Patients discontinued background immunosuppressive medication and received a short course of intramuscular steroids to quiet SLE disease activity. Patients achieving the required disease activity improvement (SLEDAI decrease ≥4 points, or ≥1 grade decrease in ≥1 BILAG A or B score) were randomized 1: 1 to receive XmAb5871 (n = 52) or placebo (n = 52) every 14 days for up to 16 doses.

The primary endpoint of the study was the proportion of patients with no loss of improvement (i.e., maintenance of improvement) in the efficacy-evaluable population, defined as those who completed Day 225, had LOI, or discontinued due to a drug-related adverse event.

LOI was defined as a SLEDAI increase ≥4 points or a new BILAG A or B score and physician intent to treat with rescue medication.

In the primary endpoint analysis, improvement was maintained at Day 225 by 42% of patients (21/50) in the XmAb5871-treated arm, compared to 28.6% of patients (12/42) in the placebo-treated arm (p = 0.18).

The efficacy-evaluable population excludes 10/52 placebo patients and 2/52 XmAb5871-treated patients who withdrew from the study for reasons other than LOI or adverse event.

These exclusions led to higher placebo response rates compared to the intent-to-treat population.

In the ITT population, improvement was maintained by 40.4% of patients (21/52) in the XmAb5871-treated arm, compared to 23.1% of patients (12/52) in the placebo-treated arm (p = 0.06).

Secondary endpoints included evaluations of time to LOI and safety and tolerability of XmAb5871. Patients in the efficacy-evaluable population treated with XmAb5871 experienced a statistically significant longer time to LOI (median = 230 days, hazard ratio = 0.53, p = 0.025), compared to placebo-treated patients (median = 131 days), a 76% improvement in median time to LOI and a 47% reduction in risk of LOI.

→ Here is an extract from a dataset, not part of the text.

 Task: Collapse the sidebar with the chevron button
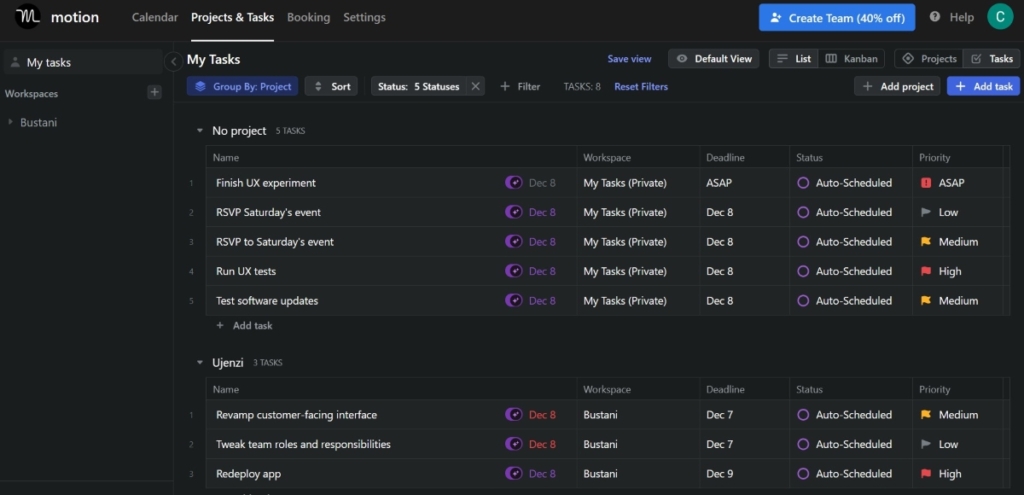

Safety was consistent with previous trials. The most common adverse events in XmAb5871-treated patients were transient, infusion-related gastrointestinal side effects during the first or second infusion.

There were eight serious AEs in seven XmAb-treated patients and five SAEs in four placebo patients. No opportunistic infections or deaths were reported. The incidence of major organ flares was low (placebo arm:2 nephritis, 1 enteritis, 1 systemic flare; XmAb5871 arm: 1 pneumonitis).

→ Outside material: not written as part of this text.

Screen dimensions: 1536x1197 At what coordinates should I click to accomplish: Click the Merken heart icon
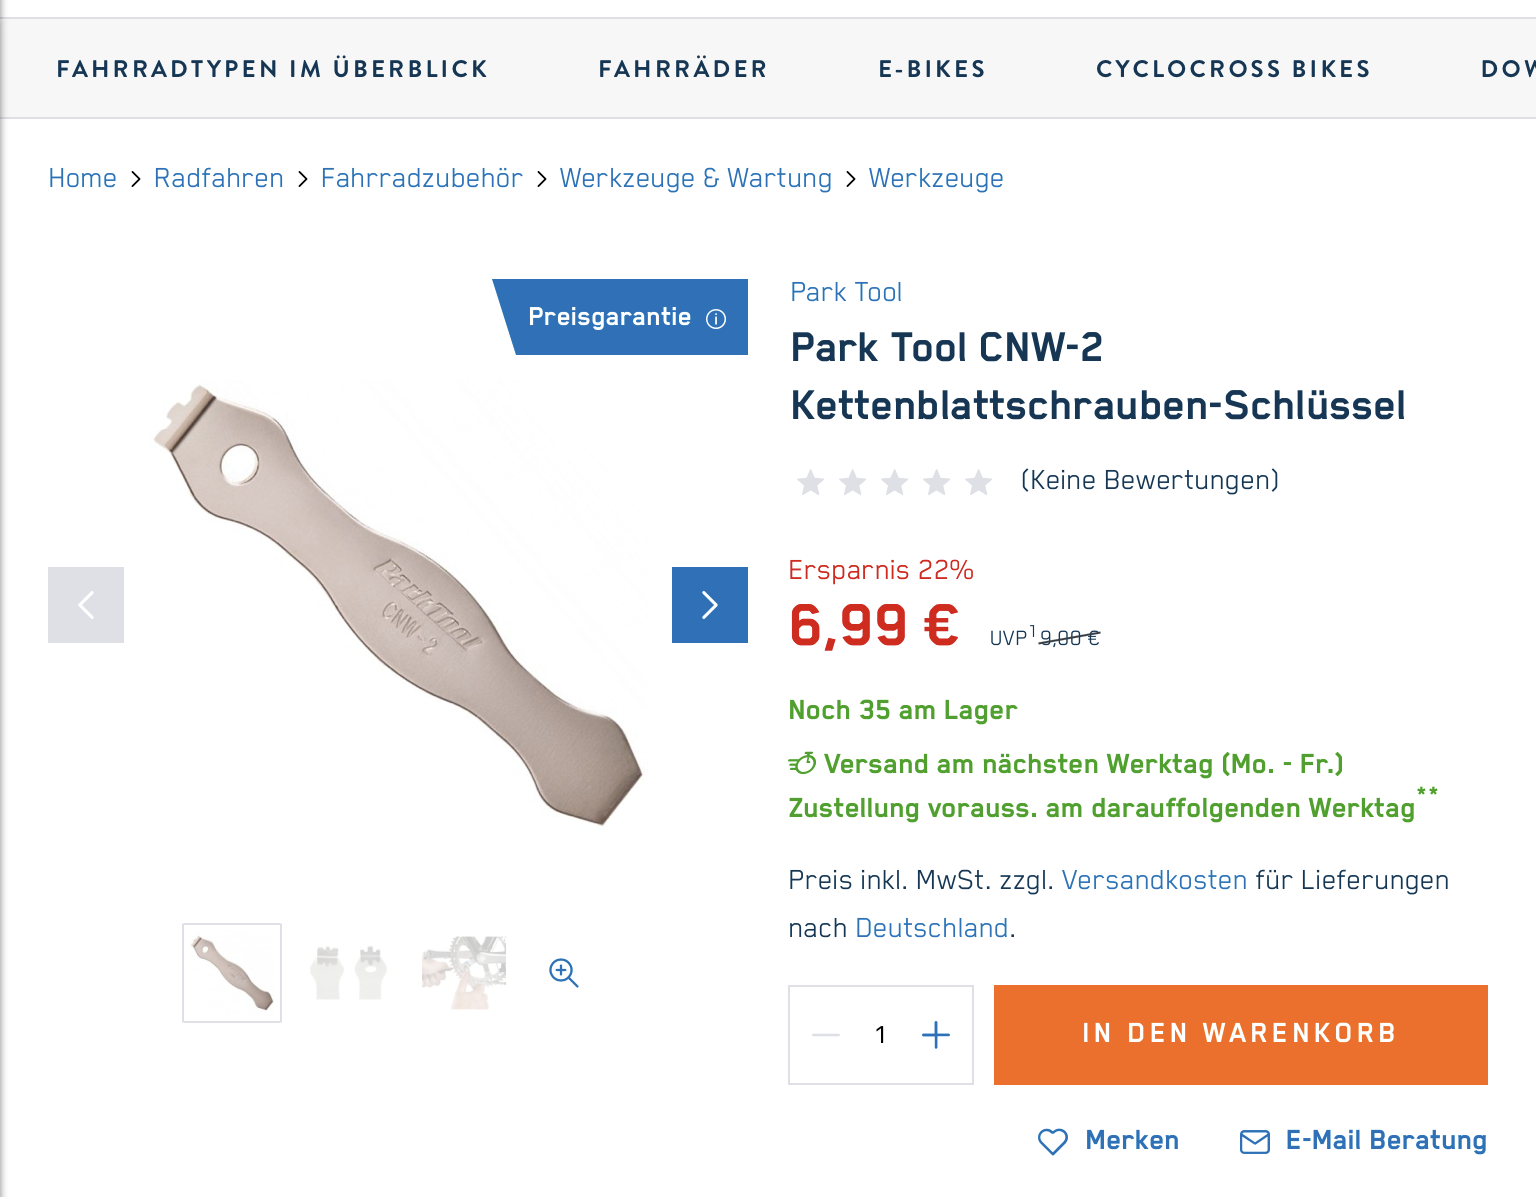1053,1141
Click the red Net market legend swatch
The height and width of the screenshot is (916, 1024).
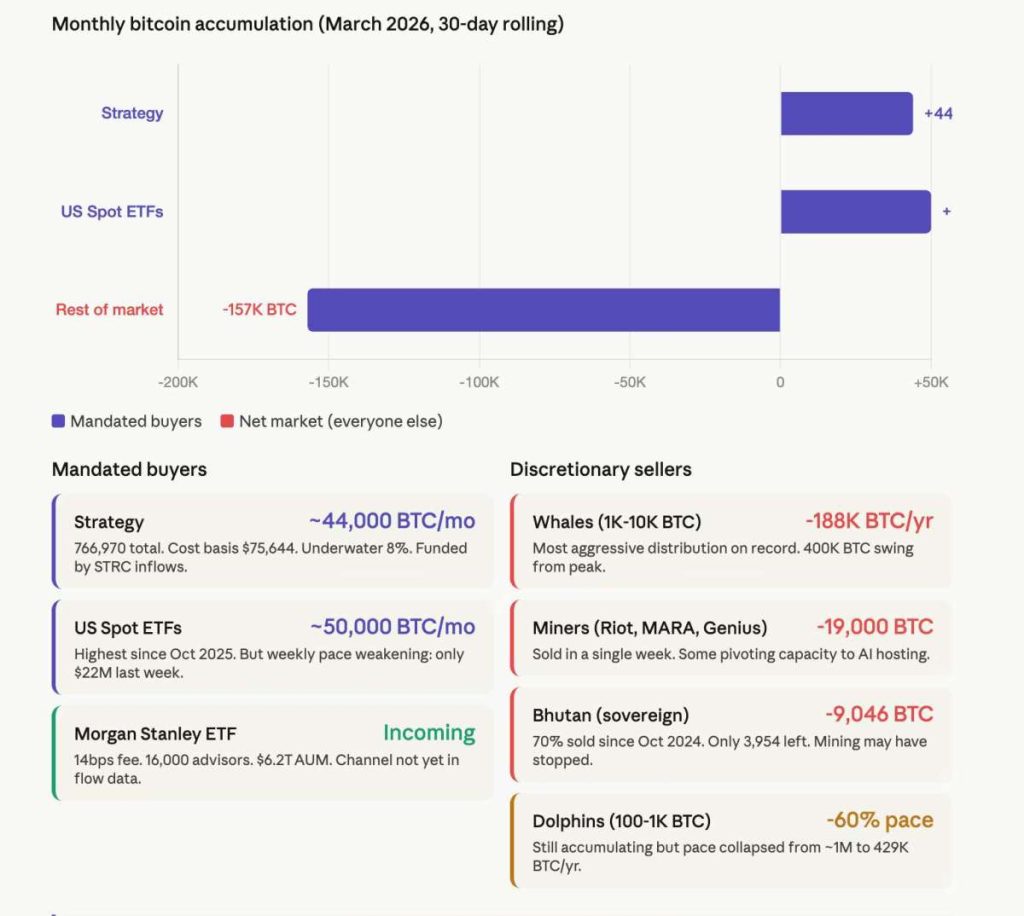(227, 421)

All were treated and stabilized.

XmAb5871 is a first-in-class monoclonal antibody that targets CD19 with its variable domain and uses Xencor's XmAb immune inhibitor Fc domain to target FcγRIIb, a receptor that inhibits B-cell function.

XmAb5871 is the first drug candidate that Xencor is aware of that targets FcγRIIb inhibition. Xencor has demonstrated through multiple preclinical and early-stage clinical studies that XmAb5871 inhibits B-cell function without destroying these important immune cells and has demonstrated a promising treatment effect in rheumatoid arthritis and IgG4-related disease patients.

XmAb5871 is currently in clinical development for IgG4-RD and SLE.

Xencor anticipates initiating a Phase 3 study of XmAb5871 in patients with IgG4-related disease during the second half of 2018.

Xencor is a clinical-stage biopharmaceutical company developing engineered monoclonal antibodies for the treatment of autoimmune diseases, asthma and allergic diseases and cancer.